What to inspect in result:

result["status"]: feasible, infeasible, or not_solved.
result["solve_status"]: raw backend status.
result["rho"]: certified contraction factor when feasible.
result["certificate"]: Lyapunov certificate matrices/scalars.

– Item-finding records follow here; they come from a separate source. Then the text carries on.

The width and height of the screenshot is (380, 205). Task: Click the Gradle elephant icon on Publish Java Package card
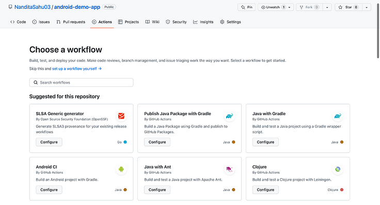click(x=230, y=116)
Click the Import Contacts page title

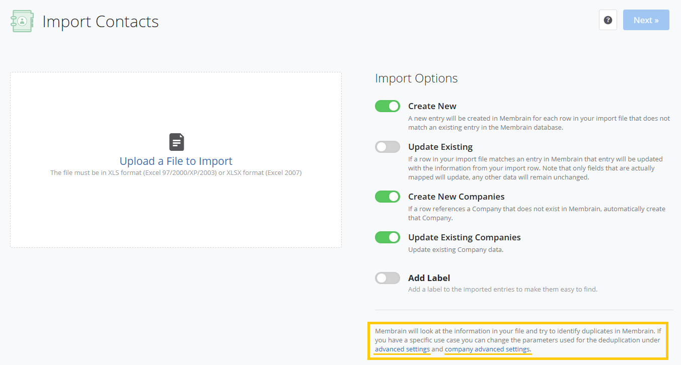(x=101, y=21)
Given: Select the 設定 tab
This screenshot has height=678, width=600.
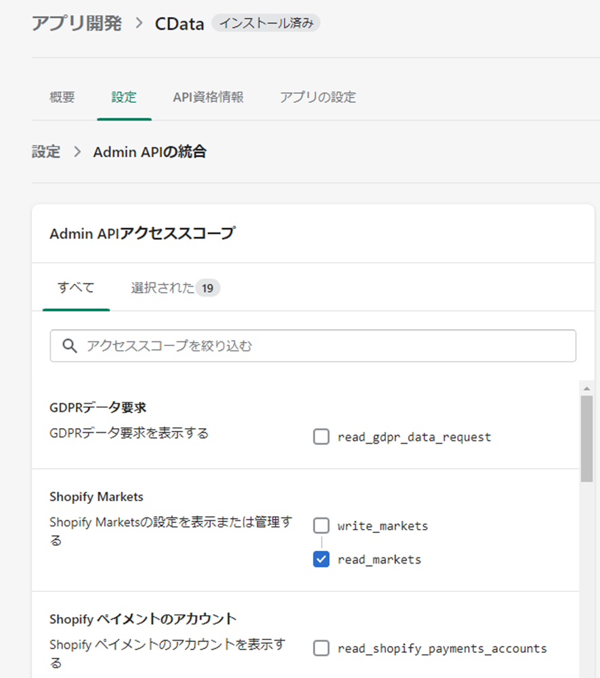Looking at the screenshot, I should point(124,97).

The computed value rho (AutoLyap) matches (up to solver numerical tolerances) the theoretical rate expression in [RTBG20, Theorem 4.3], i.e.,

\[\|x^k - x^\star\|^2 = O(\rho^k) \quad \textup{ as } \quad k\to\infty,\]

where

\[\begin{split}\rho = \begin{cases} \left(\dfrac{\lambda + \sqrt{\dfrac{\left(2(\lambda-1)\tilde{\mu}+\lambda-2\right)^2 +\tilde{L}^2\left(\lambda-2(\tilde{\mu}+1)\right)^2}{\tilde{L}^2+1}}} {2(\tilde{\mu}+1)}\right)^2, & \text{if } (a), \\ \left|1-\lambda\dfrac{\tilde{L}+\tilde{\mu}}{(\tilde{\mu}+1)(\tilde{L}+1)}\right|^2, & \text{if } (b), \\ \rho_{3}, & \text{otherwise}, \end{cases}\end{split}\]

with

\[\begin{split}\begin{aligned} (a)\quad & \dfrac{\tilde{\mu}\left(-2(\lambda-1)\tilde{\mu}-\lambda+2 +\tilde{L}^2\left(\lambda-2(\tilde{\mu}+1)\right)\right)} {\sqrt{\left(2(\lambda-1)\tilde{\mu}+\lambda-2\right)^2 +\tilde{L}^2\left(\lambda-2(\tilde{\mu}+1)\right)^2}} \le \sqrt{\tilde{L}^2+1}, \\ (b)\quad & \tilde{L}<1 \text{ and } \tilde{\mu}>\dfrac{\tilde{L}^2+1}{(\tilde{L}-1)^2} \text{ and } \lambda \le \dfrac{2(\tilde{\mu}+1)(\tilde{L}+1) \left(\tilde{\mu}+\tilde{\mu}\tilde{L}^2-\tilde{L}^2-2\tilde{\mu}\tilde{L}-1\right)} {2\tilde{\mu}^2-\tilde{\mu}+\tilde{\mu}\tilde{L}^3-\tilde{L}^3-3\tilde{\mu}\tilde{L}^2-\tilde{L}^2-2\tilde{\mu}^2\tilde{L}-\tilde{\mu}\tilde{L}-\tilde{L}-1}, \end{aligned}\end{split}\]

and

\[\begin{split}\begin{aligned} \rho_{3} &= \dfrac{(2-\lambda) \left(\lambda(\tilde{L}^2+1)-2\tilde{\mu}(\lambda+\tilde{L}^2-1)\right) \left(\lambda(1+2\tilde{\mu}+\tilde{L}^2)-2(\tilde{\mu}+1)(\tilde{L}^2+1)\right)} {4\tilde{\mu}(\tilde{L}^2+1) \left(2\tilde{\mu}(\lambda+\tilde{L}^2-1)-(2-\lambda)(1-\tilde{L}^2)\right)},\\ \tilde{\mu} &= \gamma\mu,\\ \tilde{L} &= \gamma L, \end{aligned}\end{split}\]

and

\[x^\star \in \zer(G_1 + G_2).\]

Sweeping over 100 values of \(\lambda\) on \(0 < \lambda < 2\) (with \(\mu=1\), \(L=1\), \(\gamma=1\)) gives the plot below, with the theoretical rate from [RTBG20, Theorem 4.3] in black and AutoLyap certificates as blue dots.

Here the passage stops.